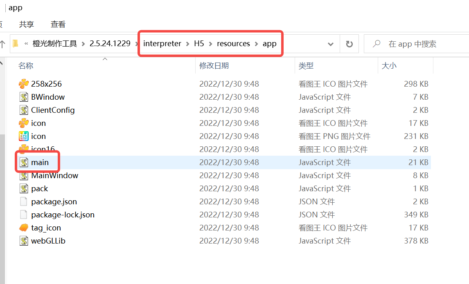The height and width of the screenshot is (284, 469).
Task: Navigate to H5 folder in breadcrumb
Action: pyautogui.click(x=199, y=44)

* * *

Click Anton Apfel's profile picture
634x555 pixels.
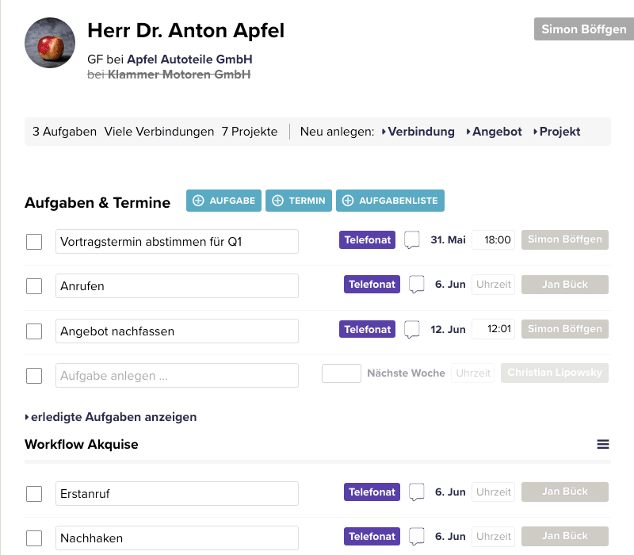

==

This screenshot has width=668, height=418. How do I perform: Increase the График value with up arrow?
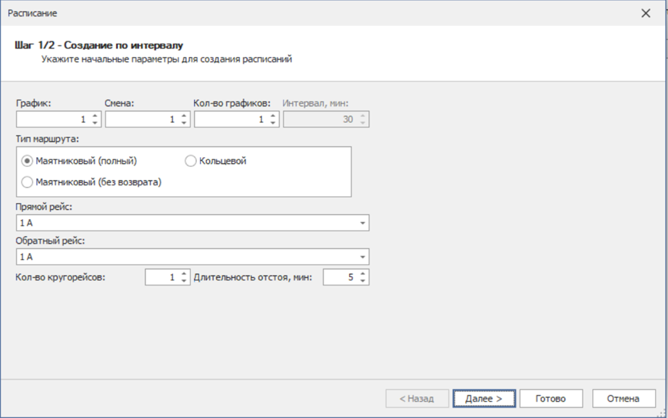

> What is required
Copy the data starting at "Click Anton Apfel's profile picture" and ending at "634x555 pixels.", swapping "Click" for "Select" and leaving everything else unchanged.

> The response
Select Anton Apfel's profile picture
634x555 pixels.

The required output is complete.